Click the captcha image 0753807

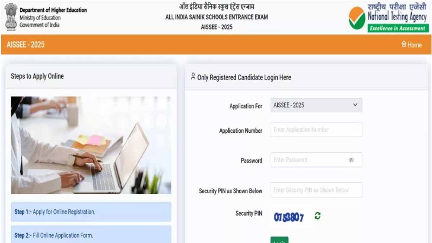tap(289, 217)
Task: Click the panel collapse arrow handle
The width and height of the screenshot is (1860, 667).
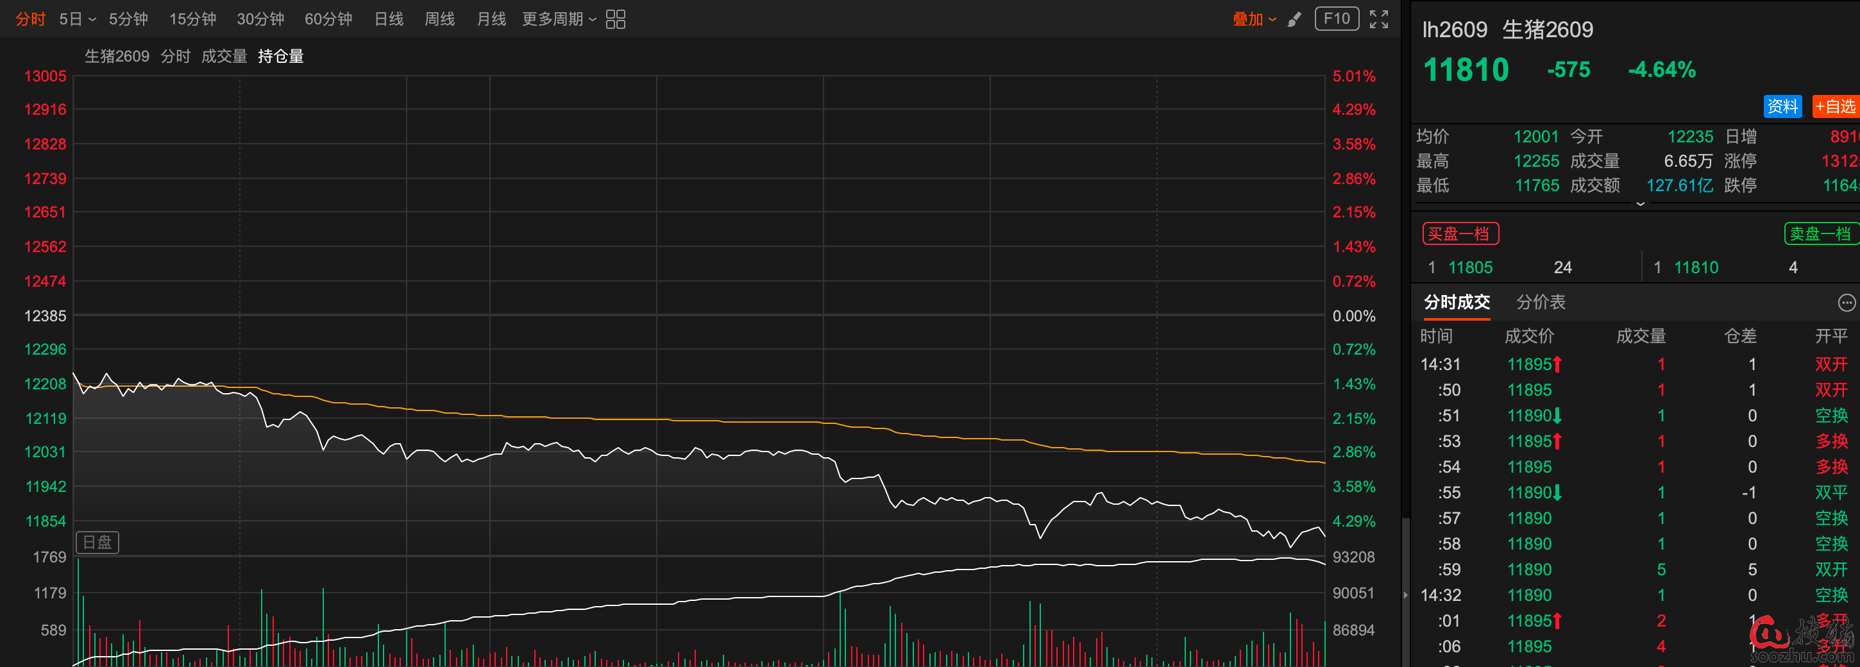Action: (1405, 595)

◆ ◆ ◆ ◆ ◆

● **The request**: Convert the text lines of the records above into a numbered list, skipping blank lines. Leave the pictures out.

● **Response**:
1. Click the captcha image 0753807
2. tap(289, 217)
3. Task: Click the panel collapse arrow handle
4. The width and height of the screenshot is (1860, 667).
5. Action: (1405, 595)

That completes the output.